Stored data entries:
--

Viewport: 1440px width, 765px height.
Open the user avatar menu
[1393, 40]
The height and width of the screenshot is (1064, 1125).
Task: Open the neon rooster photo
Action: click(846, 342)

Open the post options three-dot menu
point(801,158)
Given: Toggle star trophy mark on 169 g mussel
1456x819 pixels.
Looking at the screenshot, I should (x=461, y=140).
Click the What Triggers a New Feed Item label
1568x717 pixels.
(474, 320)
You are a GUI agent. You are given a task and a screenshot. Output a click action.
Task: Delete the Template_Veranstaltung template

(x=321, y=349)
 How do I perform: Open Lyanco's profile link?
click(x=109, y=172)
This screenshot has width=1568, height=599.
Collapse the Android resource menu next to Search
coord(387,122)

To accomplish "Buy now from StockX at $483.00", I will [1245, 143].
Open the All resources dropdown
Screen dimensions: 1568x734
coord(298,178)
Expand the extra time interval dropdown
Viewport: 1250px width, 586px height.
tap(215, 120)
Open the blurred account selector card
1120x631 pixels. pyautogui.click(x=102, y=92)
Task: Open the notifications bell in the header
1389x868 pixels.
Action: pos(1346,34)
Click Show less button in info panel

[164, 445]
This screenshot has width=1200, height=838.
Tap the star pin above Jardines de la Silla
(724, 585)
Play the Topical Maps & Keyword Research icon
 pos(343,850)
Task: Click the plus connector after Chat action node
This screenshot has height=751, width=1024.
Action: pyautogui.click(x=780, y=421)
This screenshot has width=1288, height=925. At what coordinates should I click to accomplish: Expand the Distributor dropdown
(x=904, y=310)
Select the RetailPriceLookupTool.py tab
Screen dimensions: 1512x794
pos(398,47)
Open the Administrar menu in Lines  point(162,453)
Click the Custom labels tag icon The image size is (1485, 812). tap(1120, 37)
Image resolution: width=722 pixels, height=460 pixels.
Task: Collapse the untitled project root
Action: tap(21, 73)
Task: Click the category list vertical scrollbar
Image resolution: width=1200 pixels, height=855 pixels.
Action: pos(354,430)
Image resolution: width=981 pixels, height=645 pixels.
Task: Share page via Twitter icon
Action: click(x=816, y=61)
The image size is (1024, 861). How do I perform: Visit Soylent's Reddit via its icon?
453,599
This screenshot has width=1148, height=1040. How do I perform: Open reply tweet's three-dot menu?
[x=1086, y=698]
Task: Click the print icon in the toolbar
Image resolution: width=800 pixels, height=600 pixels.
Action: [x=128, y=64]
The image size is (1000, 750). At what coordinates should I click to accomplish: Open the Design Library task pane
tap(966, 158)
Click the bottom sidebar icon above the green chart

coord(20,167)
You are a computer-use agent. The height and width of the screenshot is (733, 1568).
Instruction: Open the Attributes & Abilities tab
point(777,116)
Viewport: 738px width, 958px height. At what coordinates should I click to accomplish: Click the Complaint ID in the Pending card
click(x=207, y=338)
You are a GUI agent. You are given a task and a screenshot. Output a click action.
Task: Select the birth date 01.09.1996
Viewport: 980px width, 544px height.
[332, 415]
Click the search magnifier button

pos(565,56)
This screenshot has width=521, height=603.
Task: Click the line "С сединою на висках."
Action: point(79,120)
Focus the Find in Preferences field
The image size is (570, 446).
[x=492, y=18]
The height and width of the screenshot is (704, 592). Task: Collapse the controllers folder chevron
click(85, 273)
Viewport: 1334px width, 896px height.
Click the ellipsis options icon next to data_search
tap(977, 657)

--

» HOW TO COMPLETE THIS TASK
Complete, exact output of the records is expected.

» RESPONSE TO THE TASK
Viewport: 1440px width, 765px height.
Open the user avatar menu
[1393, 40]
The height and width of the screenshot is (1064, 1125).
Task: Open the neon rooster photo
Action: click(846, 342)

Open the post options three-dot menu
point(801,158)
Given: Toggle star trophy mark on 169 g mussel
1456x819 pixels.
Looking at the screenshot, I should (x=461, y=140).
Click the What Triggers a New Feed Item label
1568x717 pixels.
(474, 320)
You are a GUI agent. You are given a task and a screenshot. Output a click action.
Task: Delete the Template_Veranstaltung template

(x=321, y=349)
 How do I perform: Open Lyanco's profile link?
click(x=109, y=172)
This screenshot has width=1568, height=599.
Collapse the Android resource menu next to Search
coord(387,122)

To accomplish "Buy now from StockX at $483.00", I will [1245, 143].
Open the All resources dropdown
Screen dimensions: 1568x734
coord(298,178)
Expand the extra time interval dropdown
Viewport: 1250px width, 586px height.
tap(215, 120)
Open the blurred account selector card
1120x631 pixels. pyautogui.click(x=102, y=92)
Task: Open the notifications bell in the header
1389x868 pixels.
Action: pos(1346,34)
Click Show less button in info panel

[164, 445]
This screenshot has width=1200, height=838.
Tap the star pin above Jardines de la Silla
(724, 585)
Play the Topical Maps & Keyword Research icon
 pos(343,850)
Task: Click the plus connector after Chat action node
This screenshot has height=751, width=1024.
Action: pyautogui.click(x=780, y=421)
This screenshot has width=1288, height=925. At what coordinates should I click to accomplish: Expand the Distributor dropdown
(x=904, y=310)
Select the RetailPriceLookupTool.py tab
Screen dimensions: 1512x794
pos(398,47)
Open the Administrar menu in Lines  point(162,453)
Click the Custom labels tag icon The image size is (1485, 812). tap(1120, 37)
Image resolution: width=722 pixels, height=460 pixels.
Task: Collapse the untitled project root
Action: tap(21, 73)
Task: Click the category list vertical scrollbar
Image resolution: width=1200 pixels, height=855 pixels.
Action: pos(354,430)
Image resolution: width=981 pixels, height=645 pixels.
Task: Share page via Twitter icon
Action: click(x=816, y=61)
The image size is (1024, 861). How do I perform: Visit Soylent's Reddit via its icon?
453,599
This screenshot has width=1148, height=1040. How do I perform: Open reply tweet's three-dot menu?
[x=1086, y=698]
Task: Click the print icon in the toolbar
Image resolution: width=800 pixels, height=600 pixels.
Action: [x=128, y=64]
The image size is (1000, 750). At what coordinates should I click to accomplish: Open the Design Library task pane
tap(966, 158)
Click the bottom sidebar icon above the green chart

coord(20,167)
You are a computer-use agent. The height and width of the screenshot is (733, 1568).
Instruction: Open the Attributes & Abilities tab
point(777,116)
Viewport: 738px width, 958px height. At what coordinates should I click to accomplish: Click the Complaint ID in the Pending card
click(x=207, y=338)
You are a GUI agent. You are given a task and a screenshot. Output a click action.
Task: Select the birth date 01.09.1996
Viewport: 980px width, 544px height.
[332, 415]
Click the search magnifier button

pos(565,56)
This screenshot has width=521, height=603.
Task: Click the line "С сединою на висках."
Action: point(79,120)
Focus the Find in Preferences field
The image size is (570, 446).
[x=492, y=18]
The height and width of the screenshot is (704, 592). Task: Collapse the controllers folder chevron
click(85, 273)
Viewport: 1334px width, 896px height.
Click the ellipsis options icon next to data_search
tap(977, 657)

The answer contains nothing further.